Text.

# Anyone know what kind I am?



## xchrislundtx (Jan 23, 2015)

Does anyone know what kind of Cichlid this is? When I bought him, it was just under "Assorted African Cichlids".


----------



## xchrislundtx (Jan 23, 2015)

Also this one


----------



## xchrislundtx (Jan 23, 2015)




----------



## xchrislundtx (Jan 23, 2015)

here is a better picture of the second one


----------



## animallover4life (Jul 23, 2014)

The first pic looks a bit like a yellow lab and the second looks like a demasoni or demasoni hybrid


----------



## xchrislundtx (Jan 23, 2015)

Yeah I think that oneis definitly an Electric Yellow Lab... TY


----------



## noki (Jun 13, 2003)

1. top is Red Zebra ... lower left yellow Lab
2. Kenyi which may not be pure 
3. Cobalt Zebra it seems


----------



## The Cichlid Guy (Oct 18, 2014)

Agree with noki. The Kenyi looks very much like the individuals I see at big-box stores with poor barring.

There's something off about the color on the (possible) Cobalt Zebra, but it could just be the lighting/angle/picture. He has a green sheen on my screen.


----------



## cichlid_geeza (Jan 27, 2015)

don't think the top one is a yellow lab. looks like a possible female Pseudotropheus saulosi


----------



## The Cichlid Guy (Oct 18, 2014)

cichlid_geeza said:


> don't think the top one is a yellow lab. looks like a possible female Pseudotropheus saulosi


I think you're looking at the Red Zebra. The fish below that with the black dorsal fin is definitely a Yellow Lab.

I would be shocked if a Saulosi was found in an "assorted" tank.


----------

Direction 1. Quote the cichlid thread word for word, starting with "There's something off" and going on through "(Jan 27, 2015)".
Direction 2. In the cichlid thread, under what label was the first fish sold?
The lines after the cichlid thread have nothing to do with it.

Material provided.
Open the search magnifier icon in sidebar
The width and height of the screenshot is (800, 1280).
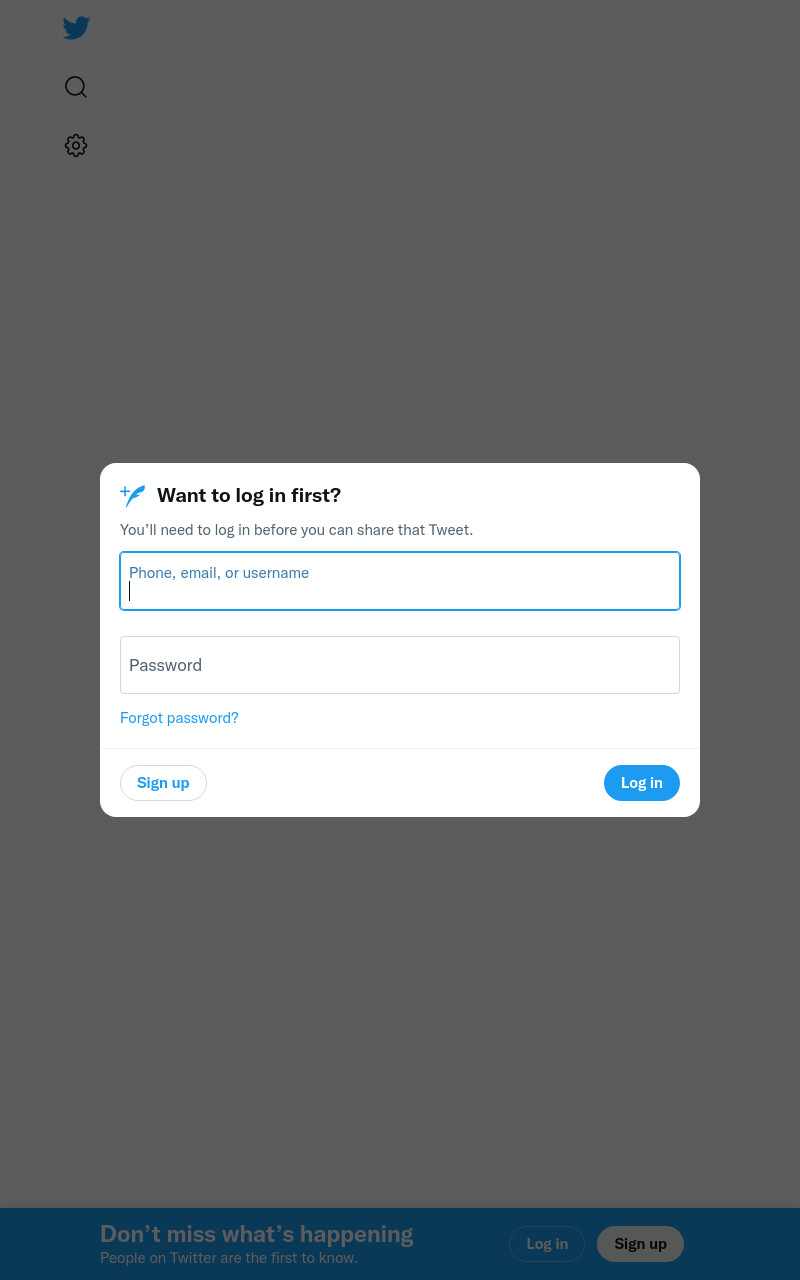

Task answer 1.
There's something off about the color on the (possible) Cobalt Zebra, but it could just be the lighting/angle/picture. He has a green sheen on my screen.


----------



## cichlid_geeza (Jan 27, 2015)

Task answer 2. "Assorted African Cichlids"